Medo disfarçado de certezas e confiança.
Eu não sei mais lidar com perdas, sejam elas físicas ou não.
Não aprendi a juntar meus pedaços depois de uma perda.
Porém, já jurei milhares de vezes que não me sentiria mal em estar sozinha,
que não depositaria amor em pessoas desconfiam do meu amor por elas,
que não teria amigos pra contar além de Deus e outras coisas desse tipo.
Coisas do tipo que não consigo cumprir, porque tenho alma carente.

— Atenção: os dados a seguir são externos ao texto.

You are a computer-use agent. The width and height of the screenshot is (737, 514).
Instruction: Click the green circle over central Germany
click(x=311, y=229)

Mas a questão é que o tempo passa e as minhas decepções nesse sentido mudam de figuração
mas acabam sendo as mesmas, e soa um pouco melodramático,porém
é complicado ver sua confiança sendo quebrada por pessoas diferentes,
em posições diferentes, e de maneiras tão desnecessárias.

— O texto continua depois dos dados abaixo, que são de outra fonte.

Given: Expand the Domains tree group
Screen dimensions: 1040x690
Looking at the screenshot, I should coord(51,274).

Pessoas novas tendo medos sobre quem você é, e pessoas antigas se juntando a esses medos.
Algumas horas parece que rebubinaram minha vida e vivo replays infinitos,
E o meu papel de trouxa é aquele de sempre.
Só aqueles que me fazem de otária que são novos integrantes.
Acho que esta na hora de começar a cumprir meus juramentos,
e deixar as pessoas do lado de fora da casca, convivendo apenas com o que é pertinente,
cansei de ser profunda e sincera com aqueles que só queria conhecer a margem do rio,
cansei de me jogar no escuro e ter alguém trapaceando, esperando ver se eu esborracho
no chão ou se eu sobrevivo a queda pra só então também se jogar.
Se a vida é uma só as regras e a confiança depositada deveria ser a mesma.